Elon Musk will no longer take Tesla private
Tesla chief executive Elon Musk says he will no longer be taking the electric car maker private, just two weeks after saying he was considering a deal.
The plan was cancelled after a board meeting on Thursday, he wrote in a post published on the company's site.
Since Mr Musk announced his plan to delist Tesla, its share price has dropped by 20%.
He said he had told the board "that I believe the better path is for Tesla to remain public," and that they agreed.
Mr Musk, who owns about a fifth of the company, said he had spoken with shareholders and major banks to consider the privatisation but found the sentiment was "please don't do this".
Earlier this month, Elon Musk shocked investors by announcing on Twitter that he had funding secured to take Tesla private at a value of $72bn (£57bn).
The lawsuits are still continuing against Mr Musk despite his cancellation of the privatisation plan, as is an investigation by the US Securities and Exchange Commission to see if the tweet broke securities laws.
The billionaire entrepreneur has complained since floating the company on the stock market that quarterly scrutiny of Tesla's finances encourages short-term thinking.
But in a follow up tweet after his blog post, he said talks with shareholders had persuaded him otherwise.
Tesla shares rose sharply on 7 August following Mr Musk's suggestion he would take Tesla private, but have continued to fall since then.
The slide has been good news for short sellers, who bet that Tesla's share price would fall.
Mr Musk has a well-known dislike of short sellers, whom he has called "jerks who want us to die" and has argued that taking Tesla off the stock exchange would shield it from their attacks.

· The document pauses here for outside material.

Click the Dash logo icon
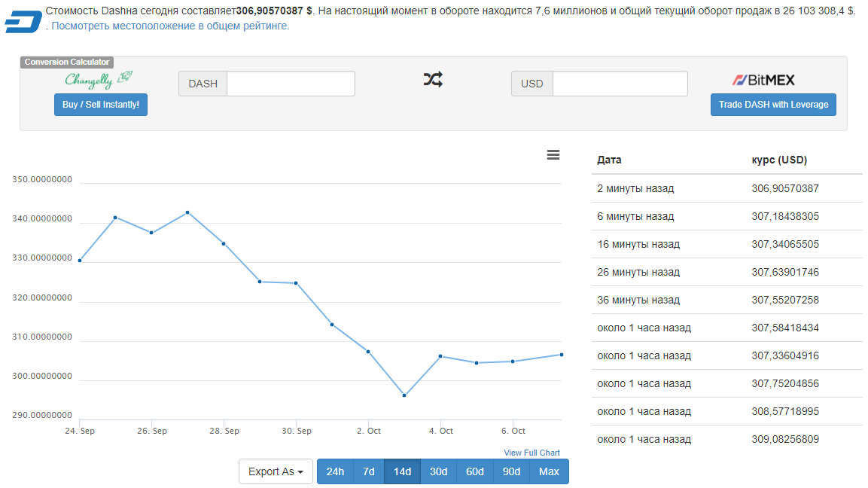This screenshot has width=868, height=488. click(23, 22)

Shares fell even further after Mr Musk gave an emotional interview to the New York Times, in which he said he was working 120 hour weeks and had been using sedatives.
Tesla directors reportedly told him to restrict his use of Twitter in recent days, according to the paper.
Tesla has faced growing financial pressures this year as it works to build more of its Model 3 cars.
On 1 August, as Tesla reported another record loss, Mr Musk said he expected the company to be profitable in the second half of 2018 and every quarter going forward.
But there is growing scepticism that Tesla can pull it off.
The company delighted investors with a surprise first quarter profit in 2013 thanks to sales of its Model S car - at the time the first profit in the company's history.